Termal Turizmi ( Sağlık Turizmi ) :

Termal Kaplıcaları :
Özellikle gençlik aşısı yerine geçen Hayat İksiri kaplıca suları ile dört bin yıldan beri bilinen Termal ve yakın çevresi Roma ve Bizans dönemlerinden bu yana sağlık turizmine hizmet eden bir bölgedir. Termal tesislerinde sıcak su, maden suyu, hamamlar, kaplıcalar, bunları tamamlayan kür merkezleri ve bazı tıbbi malzemeler sağlık arayan misafirlerine hizmet vermektedir. Ayrıca Termal’de Türkiye’nin tek şifalı Göz suyu lunmaktadır.
Atatürk Termal kaplıcalarına hayrandı. Buranın dünyaca ünlü bir merkez olması için hemen teşebbüse geçer. Kaplıcaları çalıştıran kişiden devralmak için Yalova’nın ileri gelenlerinden bir komisyon kurulur. Komisyon vasıtasıyla fiyat belirlenir, fiyat belirlenirken eski işletmecinin mağdur olmamasına özen gösterilir, kaplıcaları çalıştıran kişiye gerekli ödeme yapılır. Termalin onarım ve ihyası için yetkili biri Seyr-i Sefain Genel Müdürü Sadullah Güney atanır. Kısa sürede orman yolları açılır. Kaplıcalara yeni sıcak ve soğuk su boruları döşenir. Yeni su depoları yapılır. Termal Yalova arası yol düzenlenerek yolun iki tarafına çınar ağaçları dikilir. Sular ve suların yararlı olabileceği hastalıklar araştırılırdı.
Atatürk sayesinde Termal Dünyanın en güzel SAĞLIK, ŞİFA, DOĞA VE DİNLENME köşelerinden biri haline gelmiştir. Bu merkezin her taşında ATATÜRK’ ün anısını görmek mümkündür.

Gençlik Turizmi :
erkli0038ew
Yalova İli , kıyı, orman, yayla olanakları ve uygunluğu ile gençlik turizmine uygun bir yöredir. Yurtiçi ve yurtdışından gelen gençler gruplar halinde kamp yapmaktadırlar. Bilhassa Delmece Yaylası ve Sudüşen Şelalesi tercih edilen merkezlerdendir.

Üçüncü Yaş Turizmi :

Ülkemizde orta yaş gruplarının çoğunun tercih ettiği turizm türü Termalizm’dir. Bu bakımdan Yalova İli çok şanslı konumdadır. Özellikle kaplıca olanakları 3. yaş turizminin sürekliliğini sağlamaktadır.

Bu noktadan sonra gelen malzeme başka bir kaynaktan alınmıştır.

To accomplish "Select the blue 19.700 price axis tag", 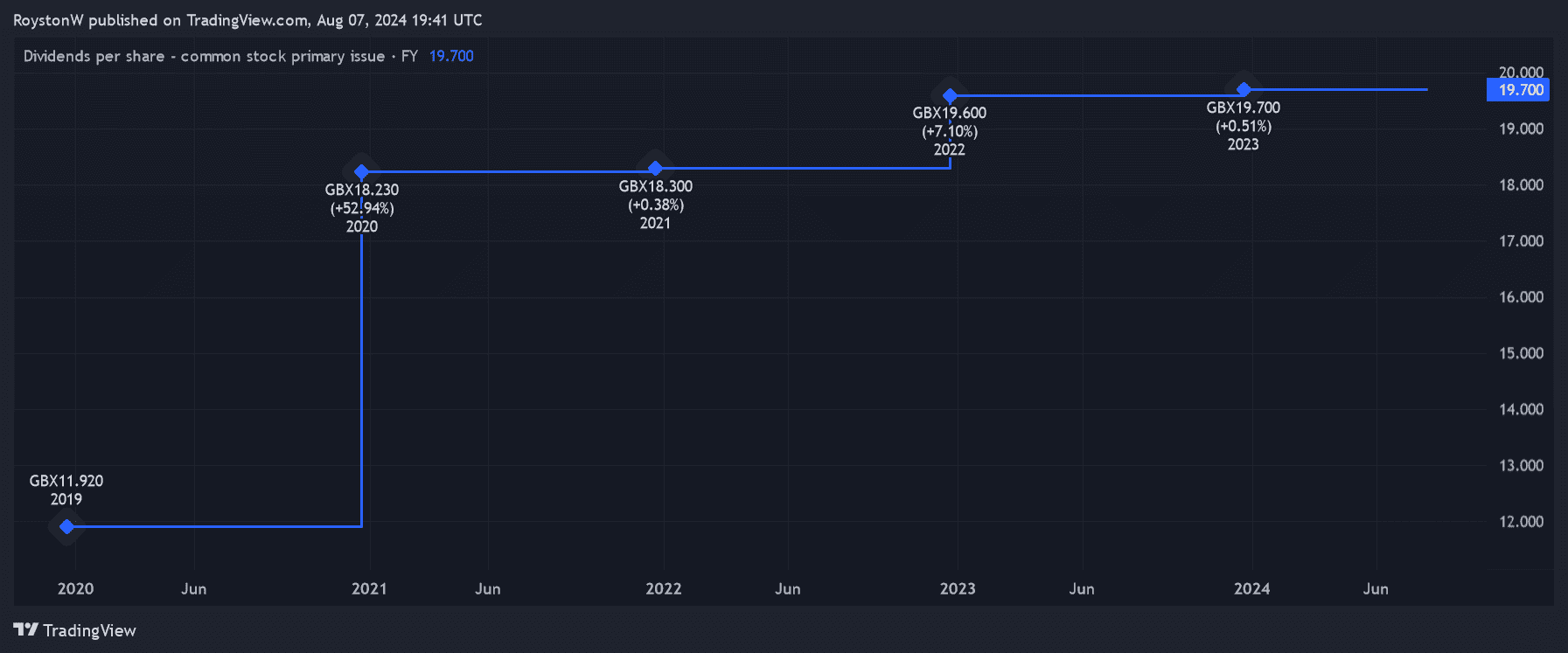I will [1519, 90].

Günübirlik ve Haftasonu Turizmi :

Yalova günübirlik Turizm olanakları zengin olan bir ildir. Ilde çok sayıda mesire yeri bulunmaktadır. Günübirlik turlar rekreasyon alanlarında ve doğal özelliklere sahip alanlarda yapılmaktadır. Hasanbaba piknik alanı mesire alanı ve hayvan koruma parkıdır.

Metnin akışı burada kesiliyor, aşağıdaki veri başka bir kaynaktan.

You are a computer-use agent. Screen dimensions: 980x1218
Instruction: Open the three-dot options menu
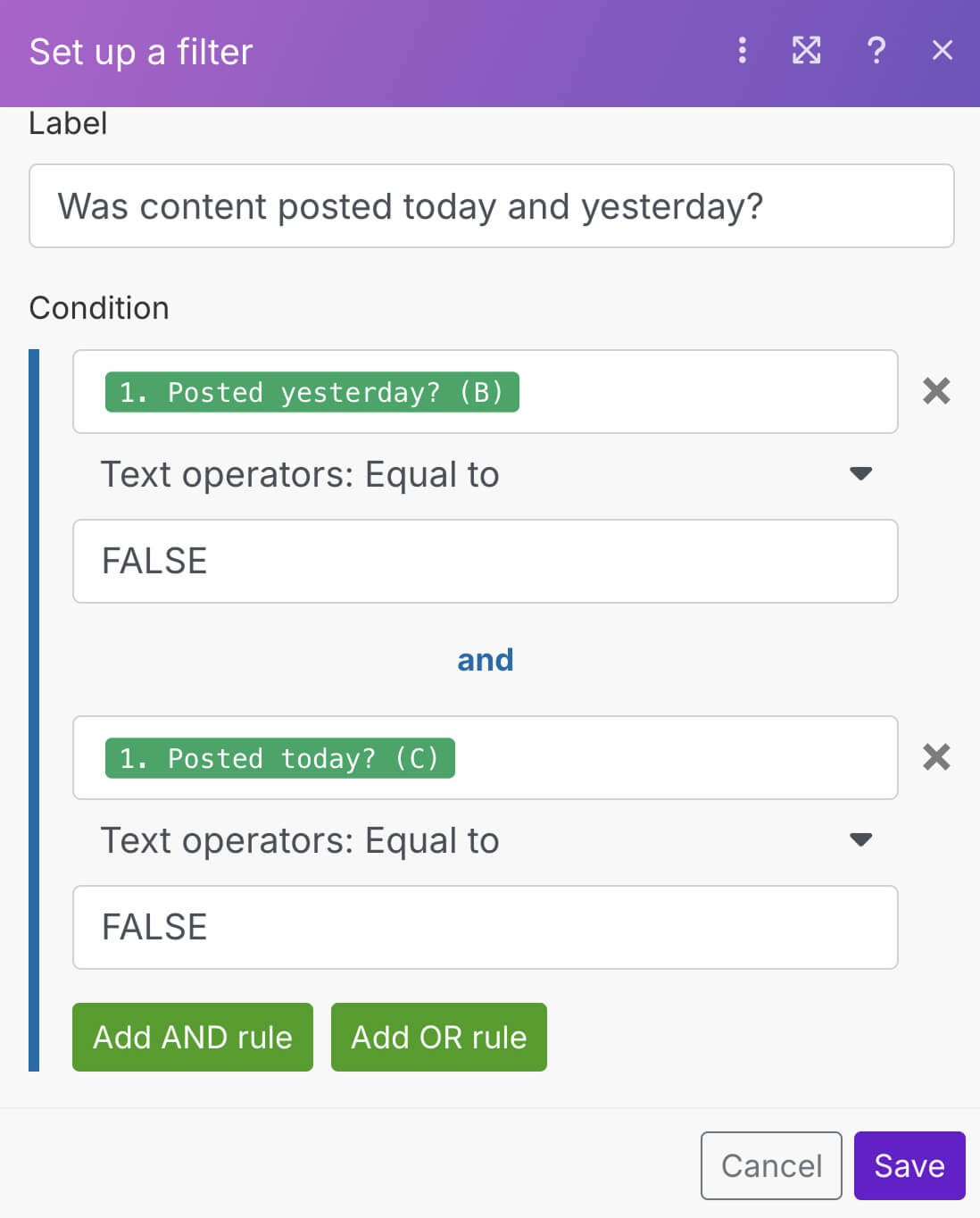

Çınarcık-Hasan Baba-Esenköy :

Termal ve Çınarcık ilçeleri arasında ve Çınarcık sırtlarında bulunan Hasan Baba Piknik ve mesire yeri geniş bir alana yayılmış olup,meşe,kestane ve ıhlamur ağaçlarıyla kaplı, denize nazır, bir çok doğal güzellikler içermektedir. Ayrıca bu alanda doğal ortamda Geyik koruma alanı mevcuttur. Hasan Baba mesire yerinde, içme suyu ve yeme içme hizmeti sunan Restaurant bulunmaktadır. Çınarcık-Esenköy sahilleri , denize girmek için en çok tercih edilen sahil bandıdır. Çınarcık Esenköy arasında bulunan “Kumluk Plajı” kumsalı ve altyapısıyla en düzenli plaj durumunda olup, en yoğun olarak denize girilen plajdır. İlçede çok sayıda konaklama , yeme içme ve eğlence tesisi mevcuttur.

Yayla Turizmi :
Sudüşen Şelalesi:

Üvezpınar köyünden 8 km mesafede bulunan Şelale ve çevresi essiz doğal güzelliklere sahiptir.Şelaleye giden yol, mükemmel bir doğa yürüyüş Trekking parkuru olup, yaz aylarında yerli ve yabancı turistlerce yoğun olarak tercih edilmektedir. Şelale’ye çıkan yol güzergahın da essiz bir baraj gölü, deniz ve doğa manzarası mevcuttur ki, bu güzergah foto safari, doğa yürüyüşü ve piknik alanı olarak kullanılmaktadır.

Delmece Yaylası :
İlimizin önemli yaylaları; Kocadere ve Tesvikiye beldelerinin güneyinde yer alan Erikli ve Delmece yaylalarıdır. Delmece Yaylası içerisinde Yalova’nın tek doğal Göl’ü “Dipsiz Göl” adi ile bilinen krater göl’ü bulunmaktadır. Bu yaylalar büyük oranda çam, meşe, kestane ve ıhlamur ağaçlarından oluşan ormanlarla kaplıdır.

Kıyı Turizmi :

Yalova İlinin tüm İlçelerinin Marmara Denizi’ne kıyısı bulunmaktadır. Özellikle Çınarcık ve Armutlu arası sahilleri hala bakir özellik taşımakta olduğundan kıyı turizmine elverişlidir. Deniz suyu sıcaklığı yaz aylarında ( Haziran - Eylül ) ortalama 19.9 C0 - 22.9 C0 arasındadır. Hava sıcaklığı ise aynı aylar arasında ortalama 20 C0 - 23.2 C0 arasında değişmektedir. İl merkezi kıyı şeridinde kamplar bulunmaktadır.
Spor Turizmi :
Yalova İlinin özellikle iç kesimlerinde ormanlık alanları yürüyüş ( trekking ), kırda gezinti ( hikking ) ve dağ bisikleti ( biking ) olanakları açısından son derece önemlidir. Yalova Üvezpınardan Gemlik Haydariye ,Teşfikiyeden Erikli, Delmece, Gemlik Şahin tepesinden KurtKöy ideal dağ bisikleti ve Trekking alanlarıdır. Ayrıca Kılıçköy, Kabaklı, Denizçalı, İlyasköy, Çukurköy, Dereköy, Laledere, Gacık, Soğuksu, Kocadere, Valide köprü İznik Gölüne kadar ideal bisiklet parkur alanlaridir.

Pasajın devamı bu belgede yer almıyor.